= Beginning of Section =
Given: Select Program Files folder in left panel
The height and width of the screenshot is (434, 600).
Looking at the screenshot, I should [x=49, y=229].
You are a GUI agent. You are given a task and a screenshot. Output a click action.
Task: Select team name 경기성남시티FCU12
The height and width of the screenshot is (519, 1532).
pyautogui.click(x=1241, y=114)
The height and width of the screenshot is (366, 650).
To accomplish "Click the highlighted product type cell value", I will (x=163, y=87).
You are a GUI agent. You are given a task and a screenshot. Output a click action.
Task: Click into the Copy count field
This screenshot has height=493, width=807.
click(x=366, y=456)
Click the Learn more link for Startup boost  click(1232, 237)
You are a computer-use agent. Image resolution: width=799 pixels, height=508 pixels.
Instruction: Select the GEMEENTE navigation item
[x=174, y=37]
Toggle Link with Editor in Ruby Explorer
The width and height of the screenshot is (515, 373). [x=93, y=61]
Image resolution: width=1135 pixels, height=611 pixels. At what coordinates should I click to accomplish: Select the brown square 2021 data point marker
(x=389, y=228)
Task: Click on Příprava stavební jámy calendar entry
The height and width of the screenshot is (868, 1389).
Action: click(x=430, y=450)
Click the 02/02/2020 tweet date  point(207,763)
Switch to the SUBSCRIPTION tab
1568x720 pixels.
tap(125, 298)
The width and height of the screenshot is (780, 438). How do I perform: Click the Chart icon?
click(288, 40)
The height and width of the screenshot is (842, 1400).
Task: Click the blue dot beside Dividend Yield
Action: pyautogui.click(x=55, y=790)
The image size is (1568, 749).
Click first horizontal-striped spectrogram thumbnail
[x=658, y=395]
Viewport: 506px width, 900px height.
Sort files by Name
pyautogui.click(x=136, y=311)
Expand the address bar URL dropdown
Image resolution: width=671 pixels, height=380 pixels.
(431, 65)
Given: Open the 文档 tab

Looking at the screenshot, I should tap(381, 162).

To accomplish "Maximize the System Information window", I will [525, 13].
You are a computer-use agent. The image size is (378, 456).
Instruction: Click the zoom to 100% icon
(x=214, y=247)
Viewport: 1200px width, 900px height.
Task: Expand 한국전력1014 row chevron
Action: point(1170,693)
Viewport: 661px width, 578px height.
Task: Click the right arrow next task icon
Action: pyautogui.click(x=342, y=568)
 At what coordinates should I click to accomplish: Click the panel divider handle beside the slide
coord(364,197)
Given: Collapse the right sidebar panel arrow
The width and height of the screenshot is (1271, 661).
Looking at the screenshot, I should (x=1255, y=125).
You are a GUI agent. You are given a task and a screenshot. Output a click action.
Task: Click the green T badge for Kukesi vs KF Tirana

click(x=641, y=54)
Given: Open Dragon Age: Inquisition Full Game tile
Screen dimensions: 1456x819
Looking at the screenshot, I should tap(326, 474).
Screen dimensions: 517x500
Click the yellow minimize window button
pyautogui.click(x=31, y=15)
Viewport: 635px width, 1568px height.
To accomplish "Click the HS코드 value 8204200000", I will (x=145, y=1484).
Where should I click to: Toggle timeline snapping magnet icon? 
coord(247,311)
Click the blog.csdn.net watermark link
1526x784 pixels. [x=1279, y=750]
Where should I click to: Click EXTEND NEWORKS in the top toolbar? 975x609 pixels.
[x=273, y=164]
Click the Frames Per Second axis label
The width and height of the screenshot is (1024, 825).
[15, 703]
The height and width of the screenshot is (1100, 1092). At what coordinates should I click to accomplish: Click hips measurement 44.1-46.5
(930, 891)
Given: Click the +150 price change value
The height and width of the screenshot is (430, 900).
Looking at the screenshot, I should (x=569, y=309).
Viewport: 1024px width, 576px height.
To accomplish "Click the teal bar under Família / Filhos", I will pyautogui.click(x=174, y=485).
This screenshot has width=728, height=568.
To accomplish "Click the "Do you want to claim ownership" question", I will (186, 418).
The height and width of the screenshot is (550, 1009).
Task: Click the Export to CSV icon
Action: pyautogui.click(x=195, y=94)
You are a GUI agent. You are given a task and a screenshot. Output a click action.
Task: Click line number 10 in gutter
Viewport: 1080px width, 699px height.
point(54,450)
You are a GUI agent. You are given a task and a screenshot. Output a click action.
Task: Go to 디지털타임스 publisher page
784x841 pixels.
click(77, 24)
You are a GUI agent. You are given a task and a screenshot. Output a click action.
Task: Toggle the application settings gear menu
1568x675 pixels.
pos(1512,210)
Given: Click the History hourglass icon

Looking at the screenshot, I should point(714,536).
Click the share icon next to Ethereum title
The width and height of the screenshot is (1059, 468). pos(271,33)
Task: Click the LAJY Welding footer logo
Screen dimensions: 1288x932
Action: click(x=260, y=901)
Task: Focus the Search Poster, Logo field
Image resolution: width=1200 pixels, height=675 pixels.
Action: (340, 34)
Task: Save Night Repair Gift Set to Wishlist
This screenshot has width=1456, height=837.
= End of Section =
> _YOUR OBJECTIVE_
Write out only the lines that run from the line containing "Given: Open the 文档 tab" through the line containing "You are a computer-use agent. The", both included, exactly as they appear above.

> _RESPONSE AREA_
Given: Open the 文档 tab

Looking at the screenshot, I should tap(381, 162).

To accomplish "Maximize the System Information window", I will [525, 13].
You are a computer-use agent. The image size is (378, 456).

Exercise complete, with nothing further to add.